Il terremoto sembra però aver fatto emergere una solidarietà fra siriani che va oltre le divisioni geografiche e politiche. Oltre agli aiuti esteri, le rimesse dei siriani all’estero sono state fondamentali per provvedere alle persone colpite. Sono state lanciate richieste di soccorso senza nessuna discriminazione tra chi è favorevole o contrario al regime di Damasco. All’ESCWA dicono che «Le iniziative dovrebbero garantire un accesso rapido ed equo all’assistenza umanitaria con un approccio basato su tutta la Siria, indipendentemente dai dilemmi politici e da qualsiasi ostacolo all’accesso agli aiuti». La Dashti aggiunge: «Questa tragedia richiede soluzioni trasformative, innovative e a lungo termine per raggiungere una pace sostenibile per un futuro prospero della Siria. Dobbiamo lavorare collettivamente per rafforzare la resilienza del popolo siriano con l’obiettivo di migliorare i suoi mezzi di sussistenza».

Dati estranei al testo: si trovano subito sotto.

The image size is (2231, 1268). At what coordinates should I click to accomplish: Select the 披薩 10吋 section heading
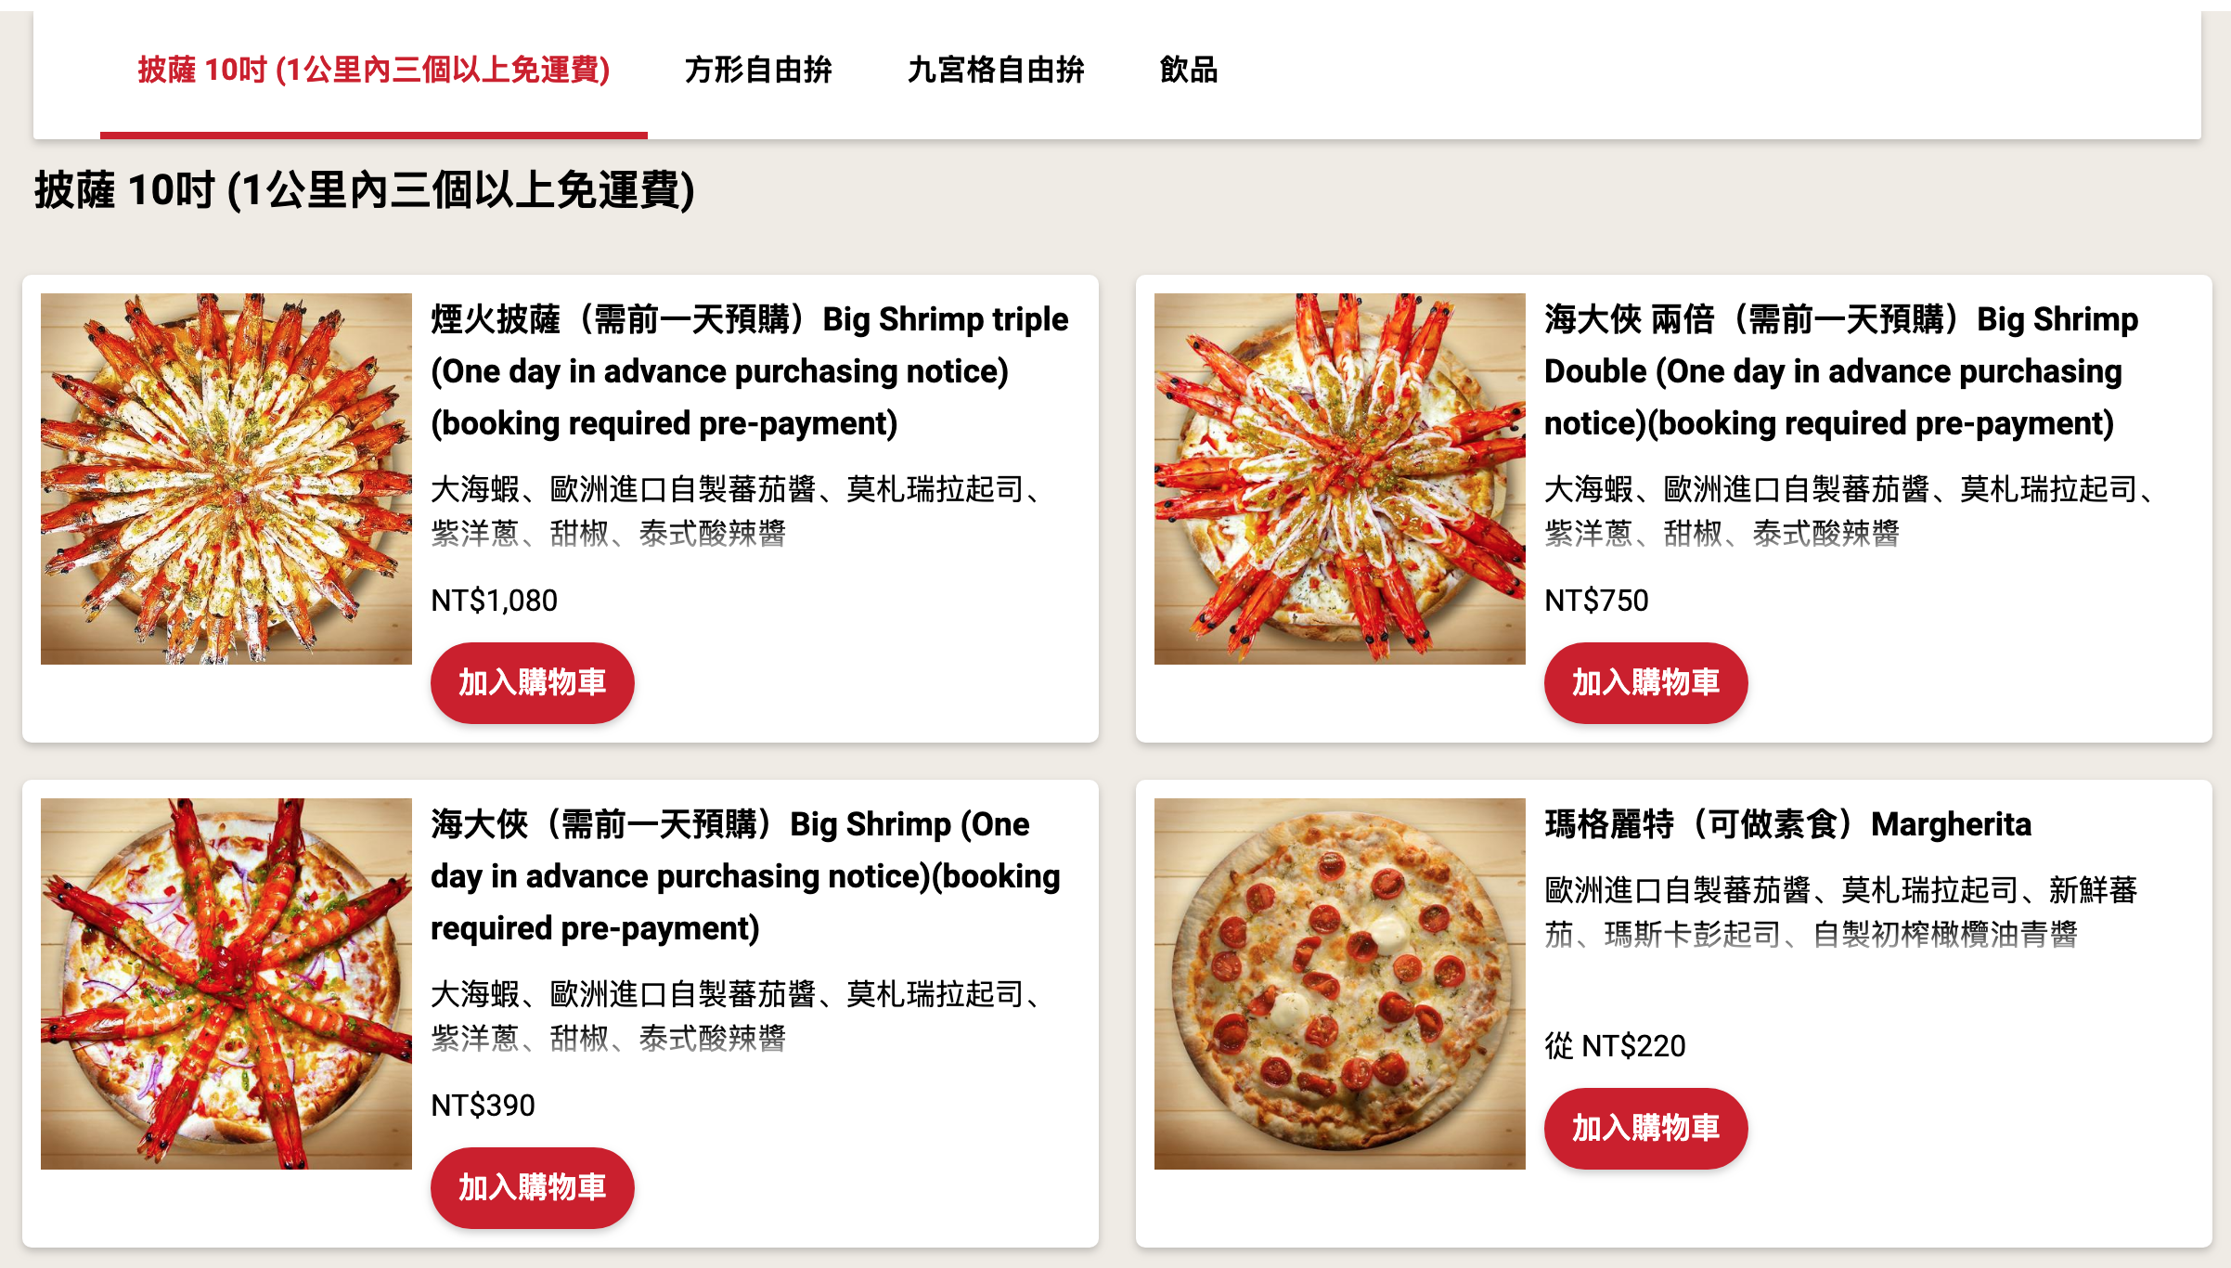tap(365, 190)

Il documento programmatico dell’ESCWA promuove «Un approccio inclusivo, equo e coerente ai soccorsi come primo passo verso la costruzione della pace e la ripresa della Siria» e fornisce raccomandazioni nell’interesse di tutti i siriani, tra le quali: Facilitare l’accesso agli aiuti umanitari in tutte le parti del Paese e rispondere alle recenti promesse di aumentare e accelerare il sostegno per i soccorsi, nonché per la ripresa a lungo termine, esaminando regolarmente i progressi con l’obiettivo di raggiungere un’efficace ripresa rapida e portare infine alla stabilità e pace. Affrontare le sfide e gli ostacoli al flusso di rimesse con l’obiettivo di ridurre il costo del trasferimento di denaro, in linea con gli obiettivi di sviluppo sostenibile, poiché si prevede che le rimesse aumenteranno e saranno fondamentali per la ripresa post-terremoto. Concentrarsi su un approccio inclusivo e partecipativo ai soccorsi e integrando il genere nella gestione del rischio di catastrofi e concentrarsi sui gruppi vulnerabili, compresi i bambini, gli anziani e le persone con disabilità, che sono colpiti in modo sproporzionato dalle crisi e hanno maggiori probabilità di cadere nella povertà cronica.  Aumentare la resilienza dando la priorità agli sforzi di stabilizzazione e all’aumento della resilienza della comunità e dei mezzi di sussistenza sopportabili individuali in modo sostenibile per garantire il raggiungimento della ripresa a lungo termine. Questo richiederebbe di concentrare, spostare e aumentare le risorse verso iniziative che sosterrebbero questo obiettivo.